[Page]
---------------
I think Lewins model on which he applied KVL was incorrect. The lines in a circuit diagram don't interact with a magnetic field.

If you watch the original lecture, the error creeps in when he assumes "A1=A2" and "D1=D2", but this just doesn't hold.

What is absolutely amusing about the people who can't accept that KVL doesn't hold under a varying magnetic field is the disparity of explanations.

For Mehdi at first, Lewin's experiment was flawed because of bad probing. When he tried to replicate the experiment and couldn't get a different result no matter how good probing he did, he tried to reinvent the theory creating what he calls the new definition of voltage.

Dave came with a Deus ex-machina called "Practical Engineering". It's a completely irrational explanation with absolutely no basis on science.

Cyriel Mabilde came with the "masked" EMF, which he states is much simpler to understand than the real thing which is Faraday's law.
---------------
[Provided material]
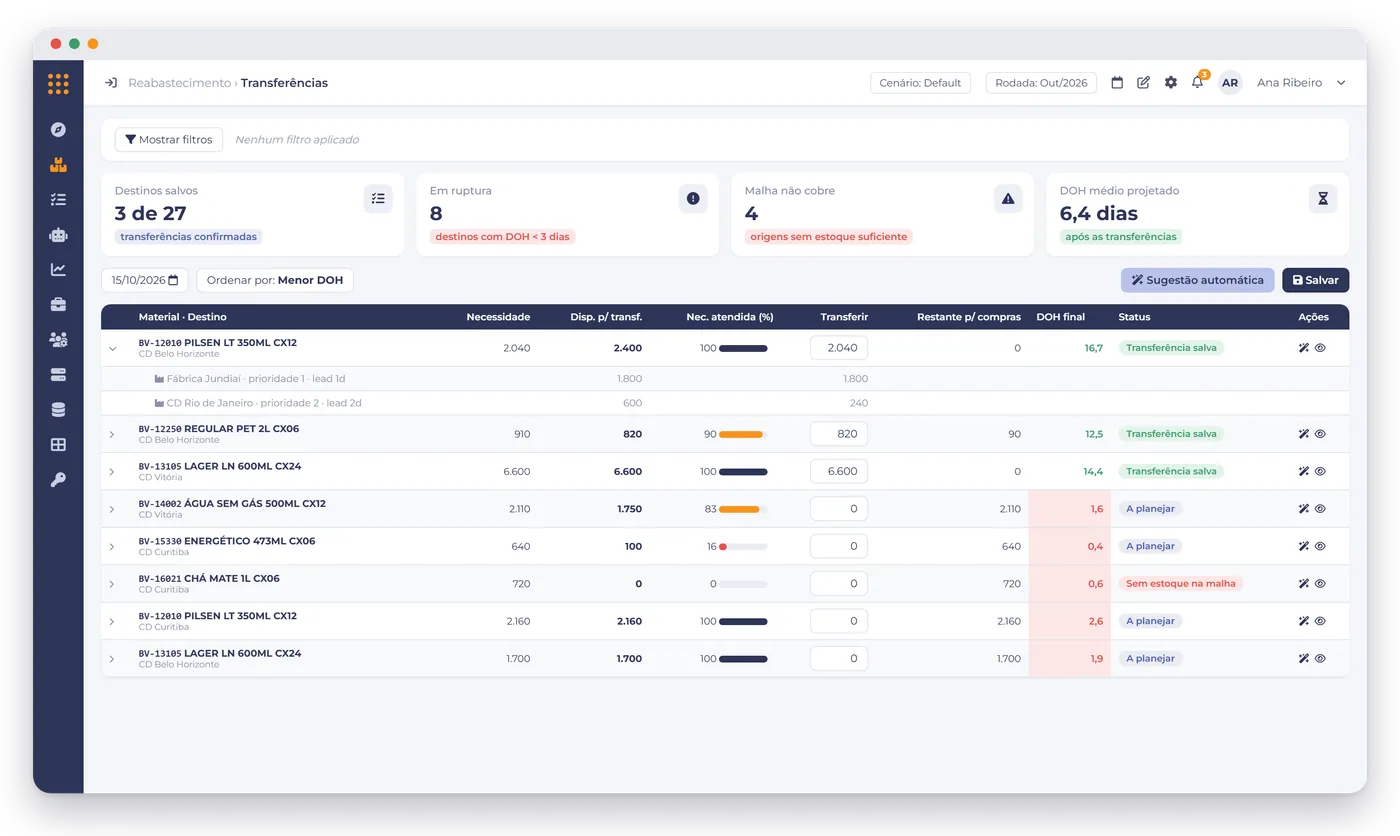Open the database stack sidebar icon
Screen dimensions: 1400x836
[x=58, y=409]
---------------
[Written exercise 1] In the post about Lewin's KVL experiment, echo the passage starting with "If you watch" and going on through "basis on science.".
[Written exercise 2]
Answer these questions from the post about Lewin's KVL experiment:
(a) Which two assumptions does the writer say let the error creep into the original lecture?
(b) What did Mehdi first blame for Lewin's experiment being flawed?
(c) What name did Cyriel Mabilde give to his concept?
[Written exercise 3] Carry on the post about Lewin's KVL experiment with the next part, picking up after its final sentence.

[Task result 1]
If you watch the original lecture, the error creeps in when he assumes "A1=A2" and "D1=D2", but this just doesn't hold.

What is absolutely amusing about the people who can't accept that KVL doesn't hold under a varying magnetic field is the disparity of explanations.

For Mehdi at first, Lewin's experiment was flawed because of bad probing. When he tried to replicate the experiment and couldn't get a different result no matter how good probing he did, he tried to reinvent the theory creating what he calls the new definition of voltage.

Dave came with a Deus ex-machina called "Practical Engineering". It's a completely irrational explanation with absolutely no basis on science.

[Task result 2]
(a) "A1=A2" and "D1=D2"
(b) Bad probing
(c) The "masked" EMF

[Task result 3]
Others tried to manipulate the math to make it appear that the voltages found in such a circuit actually add up to zero.

Now Lewin doesn't know how to apply Kirchhoff's law to a circuit, and, worse, doesn't know how to draw diagrams.

So summarizing, KVL always holds because Lewin didn't know how to probe the circuit, because he's adherent to the "old definition of voltage", because he's a physicist and not a practical engineer, because he doesn'1 know how to manipulate the math so that you make Maxwell's equation of magnetic inductance to always show a zero on one o the sides of the equal sign and finally because he doesn't understand how to model circuits and draw diagrams.

The truth is that "KVL always hold" is a myth, brilliantly debunked by Lewin. And up to this day no one could show that those two resistors in a loop under a varying magnetic field will not show different voltages, no matter what.

You can fool an audience. But, as Richard Feynman said, nature cannot be fooled.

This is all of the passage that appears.